*TASK GOAL*: Set down only the lines from the one containing "How do I perform: Click" through the final line of the entries below, exactly as they stand, with no pictures.

Stored items:

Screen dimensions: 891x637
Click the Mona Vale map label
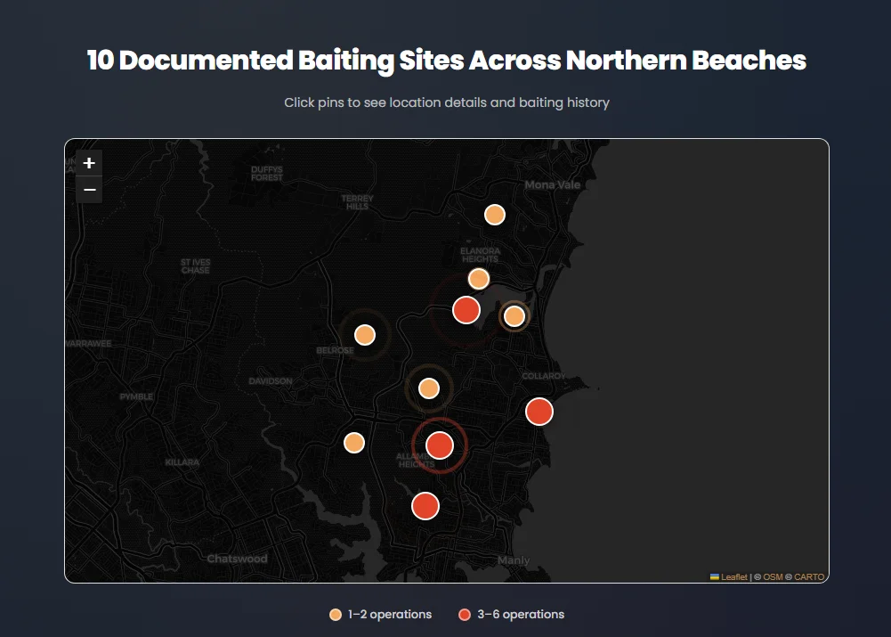(552, 185)
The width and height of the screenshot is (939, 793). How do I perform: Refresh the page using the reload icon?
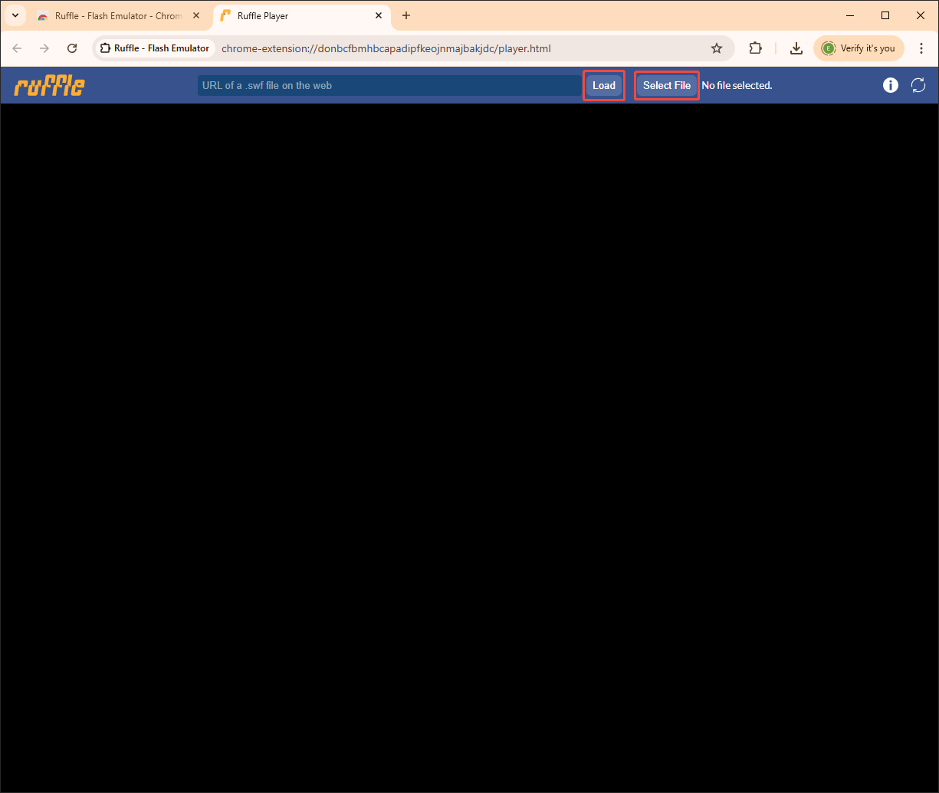coord(72,48)
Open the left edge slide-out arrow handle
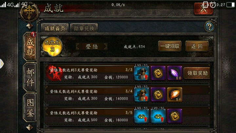Image resolution: width=236 pixels, height=133 pixels. tap(2, 64)
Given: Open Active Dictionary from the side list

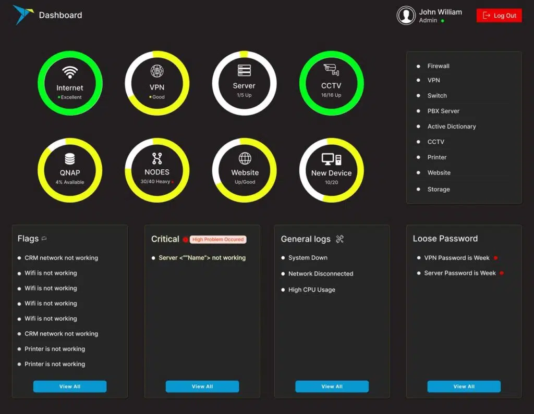Looking at the screenshot, I should 452,127.
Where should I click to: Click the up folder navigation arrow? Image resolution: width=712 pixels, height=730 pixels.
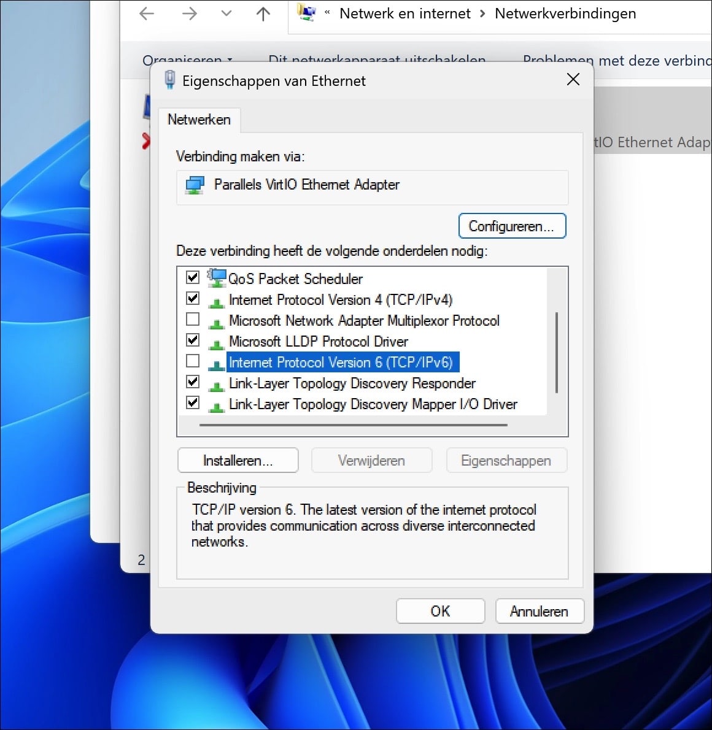263,13
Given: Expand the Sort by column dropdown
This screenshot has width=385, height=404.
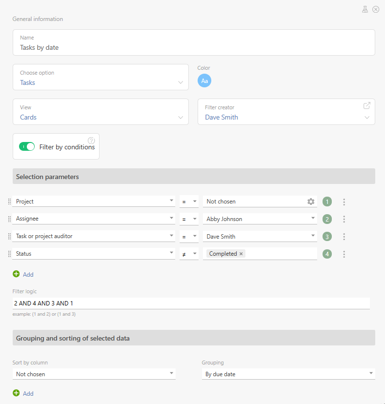Looking at the screenshot, I should click(94, 374).
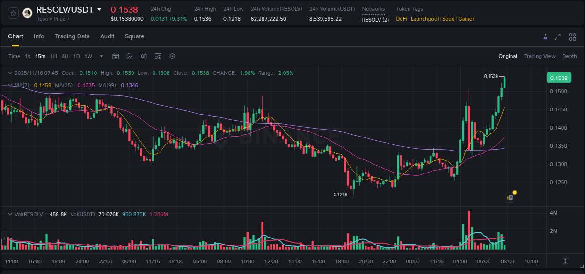Open the Audit tab
This screenshot has width=585, height=274.
coord(107,36)
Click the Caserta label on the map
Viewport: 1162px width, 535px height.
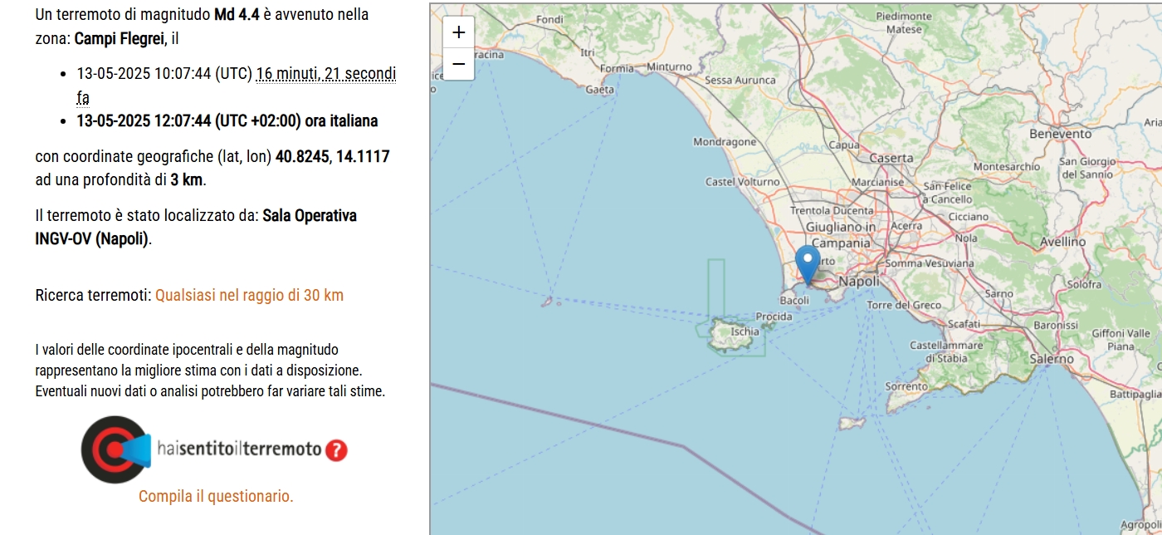(x=891, y=158)
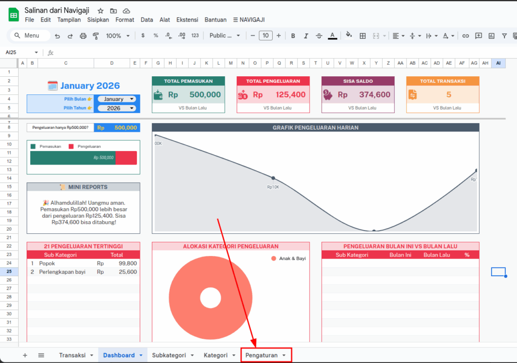517x363 pixels.
Task: Open the Sisipkan menu
Action: [98, 20]
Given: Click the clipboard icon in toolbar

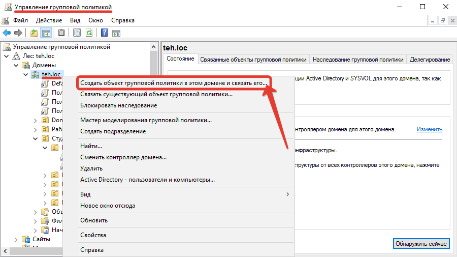Looking at the screenshot, I should (61, 33).
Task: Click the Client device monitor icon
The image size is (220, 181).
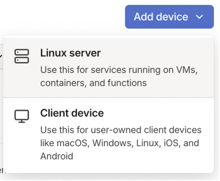Action: (22, 116)
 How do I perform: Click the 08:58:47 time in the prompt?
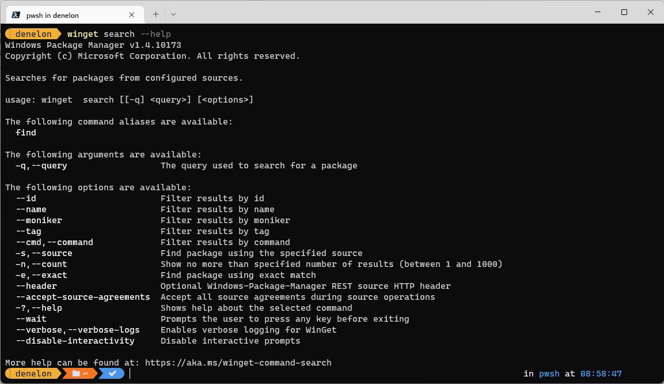tap(601, 374)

*WRITTEN RESPONSE*:
 How do I perform: Click the 08:58:47 time in the prompt?
tap(601, 374)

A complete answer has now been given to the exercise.